Para nosotros es difícil decir en dos o tres frases por qué una película es de determinada forma, porque no nos damos cuenta muy bien por qué es así. Hay zonas, movimientos que existen en la película que ustedes ven y que desaparecen si decimos «nos interesa cómo el ser humano solo puede encontrarse con otro, tener un encuentro con otro». A lo mejor es eso lo que nosotros contamos en nuestras películas, cómo alguien que está solo llega a tener un encuentro con otro, llega a cambiar en el encuentro con otro, a veces sin darse cuenta el mismo del camino que está recorriendo.

Hay cosas que las palabras no pueden decir. Hace dos semanas vi un film iraní que se llama This is not a Film, de Jafar Panahi[3]. Allí el director dice «como yo no puedo hacer cine, voy a contar la película que quise hacer y que no pude». En un momento se dice «si logro hacerlo, es que no hay necesidad de hacer la película». Por eso es que la respuesta que uno da tiene cierta sequedad, es poco esclarecedora y limitada al describir lo que a uno le sucede cuando hace una película. Frente a una pantalla se viven muchas cosas que no aparecen cuando uno las comenta.

¿Cómo es su trabajo con el camarógrafo, con el director de fotografía?

Luc Dardenne: El problema con la cámara es que hay que saber dónde ponerla. Primer punto de la puesta en escena: lo que muestro y lo que oculto. Una vez que más o menos hemos respondido a esa pregunta, conversamos con el director de cámara, que agrega su sensibilidad. Ustedes notarán que nosotros trabajamos con cámara al hombro, pero intentamos que no se mueva todo el tiempo, es decir que su cuerpo va a tener un papel fundamental. Y ese cuerpo es doble, porque siempre va a haber alguien al lado que ayuda al cameraman, que lo sostiene. Tenemos un cinturón que fabricamos, tenemos muchas estratagemas y trucos para lograr movimientos de cámara que normalmente no podríamos hacer, que el cameraman no podría realizar si estuviera solo con su cámara.

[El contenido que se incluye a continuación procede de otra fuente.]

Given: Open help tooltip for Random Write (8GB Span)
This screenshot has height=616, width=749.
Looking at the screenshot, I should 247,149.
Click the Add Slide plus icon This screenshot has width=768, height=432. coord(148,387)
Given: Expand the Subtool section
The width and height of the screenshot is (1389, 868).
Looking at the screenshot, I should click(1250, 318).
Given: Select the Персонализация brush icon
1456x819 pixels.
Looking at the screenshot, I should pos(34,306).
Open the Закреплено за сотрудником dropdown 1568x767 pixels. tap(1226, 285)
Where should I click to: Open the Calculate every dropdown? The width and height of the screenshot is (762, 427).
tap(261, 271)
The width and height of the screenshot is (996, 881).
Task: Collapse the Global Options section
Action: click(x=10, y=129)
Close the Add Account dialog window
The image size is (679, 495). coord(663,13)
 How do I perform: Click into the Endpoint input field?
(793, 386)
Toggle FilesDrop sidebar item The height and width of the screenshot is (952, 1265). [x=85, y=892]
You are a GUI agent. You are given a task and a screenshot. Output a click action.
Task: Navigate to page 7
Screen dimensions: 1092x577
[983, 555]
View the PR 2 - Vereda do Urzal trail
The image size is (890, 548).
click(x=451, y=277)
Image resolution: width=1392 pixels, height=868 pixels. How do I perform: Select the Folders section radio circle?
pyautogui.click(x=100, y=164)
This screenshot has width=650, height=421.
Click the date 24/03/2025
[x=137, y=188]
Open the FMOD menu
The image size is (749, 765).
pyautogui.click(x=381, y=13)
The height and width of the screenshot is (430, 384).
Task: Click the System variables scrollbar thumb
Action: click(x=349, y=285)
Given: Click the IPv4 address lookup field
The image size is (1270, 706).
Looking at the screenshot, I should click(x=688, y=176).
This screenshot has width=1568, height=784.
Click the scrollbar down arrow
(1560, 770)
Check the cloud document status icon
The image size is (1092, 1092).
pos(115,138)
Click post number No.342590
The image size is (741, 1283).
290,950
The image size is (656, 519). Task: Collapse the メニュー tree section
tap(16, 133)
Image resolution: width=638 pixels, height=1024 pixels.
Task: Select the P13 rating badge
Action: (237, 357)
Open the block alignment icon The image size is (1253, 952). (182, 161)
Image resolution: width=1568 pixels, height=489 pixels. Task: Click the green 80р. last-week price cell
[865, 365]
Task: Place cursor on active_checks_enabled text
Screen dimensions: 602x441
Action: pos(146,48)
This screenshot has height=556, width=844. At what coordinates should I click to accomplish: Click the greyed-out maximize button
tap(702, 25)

Pero además, el trabajo de la cámara lo logramos ensayando, trabajando de forma secuencial, ensayamos formas diferentes, ritmos diferentes. Una toma con ritmo más lento, otra con ritmo más rápido. Luego decidimos en el momento del montaje. Pero siempre son secuencias, tratamos de captar algo ahí, en el momento que filmamos. Y esa es una lección que nos dio un gran actor francés, Bruno Cremer, que fue el protagonista de nues nuestra primera ficción. Mi hermano y yo no sabíamos cómo lidiar con los actores, le decíamos a Bruno tal y cual cosa, hasta que en un momento nos detuvo y nos dijo «por favor, no me digan que pare, dónde estaba antes, dónde voy a estar después, ahora estoy aquí». El director tiene que dejar al actor estar ahí, en el plano en el momento en que tiene que estar. Cada actor se cuenta a sí mismo una historia sobre su personaje cuando está ahí. Con los actores nunca hablamos sobre los personajes, «piensa esto, por eso va a hacer esto». Sabemos que el actor se cuenta una historia, pero nosotros no le contamos la historia que nosotros nos contamos, no le agregamos, le dejamos ser el personaje en el momento.

En cuanto a la cámara, cuando filmamos los plano-secuencia tratamos de capturar lo que sucede ahí, en el mismo instante que sucede. Todos estamos a la expectativa de lo que sucede, intentamos que no sufre la escena. Le prestamos mucha atención a los detalles, hay tensión en la filmación y eso queda capturado en el plano que ustedes ven, es muy importante que suceda eso. También está la energía de los actores, que juega un papel importantísimo, toda esa tensión de la espera para lograr el resultado. Nosotros filmamos en tiempo real, hay muy pocos cortes en nuestras películas. A veces hay cortes invisibles, es nuestro secreto, se lo puede analizar viéndolos en DVD, pero no creo que se detecten fácilmente. Antes, cuando filmábamos en 16mm, hacíamos planos de 9 minutos. Ahora en digital no pasamos de los 4 minutos y medio, que es lo que se puede hacer con esa tecnología. Pero hay ocasiones en que hacemos varias tomas, y constatamos mirándolas antes del montaje, que hay una primera parte excelente en la toma 10, y en cambio la segunda parte es excelente en la toma 15. Entonces tratamos de encontrar un corte invisible, que se puede hacer con un flou o con un mismo color de pared, a veces con el pelo. Es algo que nos lleva bastante tiempo, a veces todo un día de montaje para encontrar dónde hacer ese corte invisible.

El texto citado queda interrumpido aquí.